Alcune attività possono essere affidate a fornitori di servizi situati a Panama, purché la società mantenga un adeguato controllo e siano disponibili le evidenze documentali necessarie. Le attività svolte all'estero non possono invece essere utilizzate per soddisfare determinati requisiti di sostanza economica.
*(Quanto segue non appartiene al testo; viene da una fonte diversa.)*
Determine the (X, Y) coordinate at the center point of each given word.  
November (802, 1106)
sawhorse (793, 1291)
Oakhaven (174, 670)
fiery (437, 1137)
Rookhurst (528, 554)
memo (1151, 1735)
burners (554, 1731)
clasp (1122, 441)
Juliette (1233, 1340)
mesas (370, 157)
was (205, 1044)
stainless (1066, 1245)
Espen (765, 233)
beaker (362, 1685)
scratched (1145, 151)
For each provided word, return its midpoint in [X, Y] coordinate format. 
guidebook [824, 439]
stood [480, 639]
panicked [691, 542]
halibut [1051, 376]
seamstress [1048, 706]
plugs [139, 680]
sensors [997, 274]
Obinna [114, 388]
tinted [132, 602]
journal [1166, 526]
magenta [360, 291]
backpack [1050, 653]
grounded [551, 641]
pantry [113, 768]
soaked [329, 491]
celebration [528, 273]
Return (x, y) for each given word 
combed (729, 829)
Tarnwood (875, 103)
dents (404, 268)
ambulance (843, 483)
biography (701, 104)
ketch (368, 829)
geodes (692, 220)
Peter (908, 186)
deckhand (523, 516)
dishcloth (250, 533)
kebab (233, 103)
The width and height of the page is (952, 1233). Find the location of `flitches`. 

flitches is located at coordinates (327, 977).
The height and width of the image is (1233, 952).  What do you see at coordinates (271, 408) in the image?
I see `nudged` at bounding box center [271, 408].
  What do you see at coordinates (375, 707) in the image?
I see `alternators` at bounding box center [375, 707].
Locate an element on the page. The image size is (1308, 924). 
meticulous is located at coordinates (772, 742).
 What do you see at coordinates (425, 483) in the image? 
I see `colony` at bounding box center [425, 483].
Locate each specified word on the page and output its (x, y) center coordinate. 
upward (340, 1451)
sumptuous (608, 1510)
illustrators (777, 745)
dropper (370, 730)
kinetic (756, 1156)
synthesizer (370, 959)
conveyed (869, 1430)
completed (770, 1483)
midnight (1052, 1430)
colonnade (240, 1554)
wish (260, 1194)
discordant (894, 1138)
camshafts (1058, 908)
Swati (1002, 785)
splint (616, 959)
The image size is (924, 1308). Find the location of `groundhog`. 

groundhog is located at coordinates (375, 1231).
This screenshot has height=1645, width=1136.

La normativa prevede inoltre specifiche esclusioni per alcune entità finanziarie regolamentate, compagnie di assicurazione, operatori del mercato dei capitali e talune attività del settore marittimo, a determinate condizioni.

Cosa fare prima del 2027

Le società panamensi inserite in strutture internazionali dovrebbero verificare tempestivamente:

  • l'appartenenza a un gruppo multinazionale;
  • la natura dei redditi percepiti;
  • il luogo in cui vengono prese le decisioni strategiche;
  • la presenza di personale e strutture operative a Panama;
  • la documentazione disponibile a supporto della sostanza economica.

In alcuni casi sarà sufficiente rafforzare la governance e la documentazione esistente; in altri potrebbe rendersi necessaria una revisione più ampia della struttura operativa.

Conclusioni

La Legge n.526 non elimina dunque il principio di territorialità del sistema fiscale panamense, ma ne limita l'applicazione per alcune categorie di redditi passivi esteri percepiti da società appartenenti a gruppi multinazionali. Dal 2027, il mantenimento dell'esenzione fiscale dipenderà sempre più dalla capacità di dimostrare una reale presenza economica nel Paese.

Alcuni profili operativi della riforma dovranno tuttavia ancora essere chiariti dai regolamenti attuativi, che il Ministero dell'Economia e delle Finanze dovrà emanare entro 90 giorni dall'approvazione della legge e che potranno precisare le modalità di verifica della sostanza economica e gli adempimenti dichiarativi.

È comunque consigliabile avviare sin d'ora un'analisi delle strutture esistenti e valutare eventuali interventi organizzativi prima dell'entrata in vigore della riforma.